Let’s face up to the problem: We’re all mixed up about up. Usually the tiny word is totally unnecessary. Why do we light up a cigar, lock up the house, polish up the silverware and fix up the car when we can more concisely light, lock, polish and fix them?

At times, verbs with up attached mess up our minds with bewildering versatility. To look up a chimney means one thing, to look up a friend another, to look up a word something else. We can make up a bed, a story, a test, our face, our mind, and a missed appointment, and each usage has a completely different meaning.

At other times, up- verbs are unabashedly ambiguous. When we wind up our watch, we start it; when we wind up a meeting, we stop it. When we hold up our tennis partners, are we supporting or hindering them? How, pray tell, can we walk up and down the aisle at the same time and slow up and slow down at the same time?

What bollixes up our language is that up can be downright misleading. A house doesn’t really burn up; it burns down. We don’t really throw up; we throw out and down. We don’t pull up a chair; we pull it along. Most of us don’t add up a column of figures; we add them down.

And why do we first chop down a tree, and then we chop it up?
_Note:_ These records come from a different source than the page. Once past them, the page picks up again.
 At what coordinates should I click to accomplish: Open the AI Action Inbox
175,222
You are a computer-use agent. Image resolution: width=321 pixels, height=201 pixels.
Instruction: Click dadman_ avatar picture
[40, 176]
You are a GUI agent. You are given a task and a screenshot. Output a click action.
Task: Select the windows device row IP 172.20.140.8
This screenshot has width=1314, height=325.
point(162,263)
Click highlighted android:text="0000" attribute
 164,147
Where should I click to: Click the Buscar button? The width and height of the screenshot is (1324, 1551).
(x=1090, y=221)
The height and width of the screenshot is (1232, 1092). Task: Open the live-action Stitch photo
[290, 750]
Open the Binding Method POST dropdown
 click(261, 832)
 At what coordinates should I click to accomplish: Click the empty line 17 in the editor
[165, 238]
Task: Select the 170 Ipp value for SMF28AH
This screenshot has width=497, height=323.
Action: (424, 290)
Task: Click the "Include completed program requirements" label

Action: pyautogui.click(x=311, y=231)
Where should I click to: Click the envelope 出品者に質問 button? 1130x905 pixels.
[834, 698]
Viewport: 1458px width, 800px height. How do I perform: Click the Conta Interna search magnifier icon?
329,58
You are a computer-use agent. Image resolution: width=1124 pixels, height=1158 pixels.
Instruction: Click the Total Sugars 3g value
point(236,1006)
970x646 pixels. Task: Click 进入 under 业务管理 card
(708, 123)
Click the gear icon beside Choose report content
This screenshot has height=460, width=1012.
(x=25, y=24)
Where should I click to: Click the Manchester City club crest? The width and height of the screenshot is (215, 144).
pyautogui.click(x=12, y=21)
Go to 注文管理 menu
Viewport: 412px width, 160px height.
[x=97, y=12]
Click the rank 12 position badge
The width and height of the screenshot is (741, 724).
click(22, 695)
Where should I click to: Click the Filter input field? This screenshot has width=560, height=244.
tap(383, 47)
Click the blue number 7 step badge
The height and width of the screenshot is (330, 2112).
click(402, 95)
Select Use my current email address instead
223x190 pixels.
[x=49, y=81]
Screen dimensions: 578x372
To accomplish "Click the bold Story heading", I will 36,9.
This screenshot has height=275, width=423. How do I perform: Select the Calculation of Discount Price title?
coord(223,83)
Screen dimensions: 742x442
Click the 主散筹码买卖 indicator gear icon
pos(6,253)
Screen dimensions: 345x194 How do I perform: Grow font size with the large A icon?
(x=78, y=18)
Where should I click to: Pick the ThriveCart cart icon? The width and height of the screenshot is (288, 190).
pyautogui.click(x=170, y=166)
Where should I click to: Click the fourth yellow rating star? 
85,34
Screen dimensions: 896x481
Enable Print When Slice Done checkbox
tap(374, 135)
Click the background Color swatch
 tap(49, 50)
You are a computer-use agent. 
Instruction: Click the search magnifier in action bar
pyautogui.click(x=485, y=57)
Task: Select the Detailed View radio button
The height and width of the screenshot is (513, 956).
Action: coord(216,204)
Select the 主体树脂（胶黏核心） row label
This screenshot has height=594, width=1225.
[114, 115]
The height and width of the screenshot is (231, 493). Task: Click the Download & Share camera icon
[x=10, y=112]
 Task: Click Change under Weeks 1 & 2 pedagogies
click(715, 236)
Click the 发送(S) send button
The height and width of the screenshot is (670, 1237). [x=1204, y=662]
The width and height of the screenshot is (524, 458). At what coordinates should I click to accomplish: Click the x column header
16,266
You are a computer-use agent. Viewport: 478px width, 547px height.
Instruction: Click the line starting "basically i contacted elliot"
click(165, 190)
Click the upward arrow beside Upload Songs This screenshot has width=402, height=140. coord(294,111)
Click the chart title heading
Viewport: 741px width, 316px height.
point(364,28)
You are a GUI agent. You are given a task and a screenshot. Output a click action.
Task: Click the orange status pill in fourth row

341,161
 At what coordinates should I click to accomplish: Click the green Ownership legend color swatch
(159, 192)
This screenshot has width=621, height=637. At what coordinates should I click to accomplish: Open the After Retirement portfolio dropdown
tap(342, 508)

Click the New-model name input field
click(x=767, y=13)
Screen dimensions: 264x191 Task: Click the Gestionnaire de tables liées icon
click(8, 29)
Maybe it’s time to give up on the uppity up.

* * *

DEAR RICHARD: I was solving the crossword puzzle this morning, and one of the answers was rhythm. That got me wondering if there are there other words that include syllables with no vowels. I did some online research. One article said all syllables must have a vowel, with one exception, the thm in rhythm or algorithm. Another offered a list of words that included no vowels but used y, which, of course, can itself act as a vowel. There were also onomatopoeic words like tsk tsk, brrrr, mmm, shhh and pffft, which I don’t count. Is it true, then, that, other than thm words, no other legitimate words contain a syllable without a vowel? -Bill Goddard, Clairemont

There exist more vowelless syllables than are dreamt of in your philosophies, Bill. Let’s start with words that end in -ism, such as fascism, patriotism and prism, and words that end in -asm, such as chasm, spasm and sarcasm. And what about dirndl, fjord, x-ray, subtly, massacring, knish and Edinburgh, each containing fewer vowels than syllables?

Saving the best for last, nth, as in “to the nth degree,” is a single-syllable word that doesn’t include any vowel at all!

* * *

On March 14, at 2 am, daylight saving time will kick in. Notice that I didn’t write daylight savings time. Think about it: We’re not talking about a savings bank here; we’re talking about saving daylight (even though daylight saving time doesn’t actually save any daylight).